»»

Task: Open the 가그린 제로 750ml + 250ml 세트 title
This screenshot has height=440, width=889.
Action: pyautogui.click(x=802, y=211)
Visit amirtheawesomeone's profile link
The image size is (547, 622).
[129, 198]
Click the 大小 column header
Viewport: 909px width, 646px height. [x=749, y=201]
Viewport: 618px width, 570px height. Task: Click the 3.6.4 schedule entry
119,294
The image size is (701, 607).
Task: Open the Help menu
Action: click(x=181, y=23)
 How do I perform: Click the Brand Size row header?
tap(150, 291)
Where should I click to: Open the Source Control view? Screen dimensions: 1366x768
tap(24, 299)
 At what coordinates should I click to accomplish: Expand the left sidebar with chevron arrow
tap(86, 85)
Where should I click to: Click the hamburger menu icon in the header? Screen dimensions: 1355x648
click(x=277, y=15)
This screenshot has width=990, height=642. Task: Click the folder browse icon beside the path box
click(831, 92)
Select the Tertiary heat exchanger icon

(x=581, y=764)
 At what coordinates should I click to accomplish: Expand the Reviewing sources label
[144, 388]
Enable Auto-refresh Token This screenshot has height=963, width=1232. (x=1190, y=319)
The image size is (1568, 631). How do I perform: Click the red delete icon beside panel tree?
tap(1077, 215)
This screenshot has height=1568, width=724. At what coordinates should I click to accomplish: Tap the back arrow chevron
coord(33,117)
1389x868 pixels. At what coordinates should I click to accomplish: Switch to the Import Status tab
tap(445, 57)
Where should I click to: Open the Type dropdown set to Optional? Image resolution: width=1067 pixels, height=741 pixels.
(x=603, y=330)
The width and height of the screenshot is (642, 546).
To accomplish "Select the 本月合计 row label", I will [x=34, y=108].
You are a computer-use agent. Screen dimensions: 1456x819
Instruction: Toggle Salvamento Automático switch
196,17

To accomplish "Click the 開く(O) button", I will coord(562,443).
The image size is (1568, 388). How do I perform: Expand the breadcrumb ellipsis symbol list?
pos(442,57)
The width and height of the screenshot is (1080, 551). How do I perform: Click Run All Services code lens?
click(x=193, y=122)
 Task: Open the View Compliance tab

««

*Work to complete*:
Search the entries above for the string "will". Copy each line that holds it.

*Answer box*:
To accomplish "Select the 本月合计 row label", I will [x=34, y=108].
To accomplish "Click the 開く(O) button", I will coord(562,443).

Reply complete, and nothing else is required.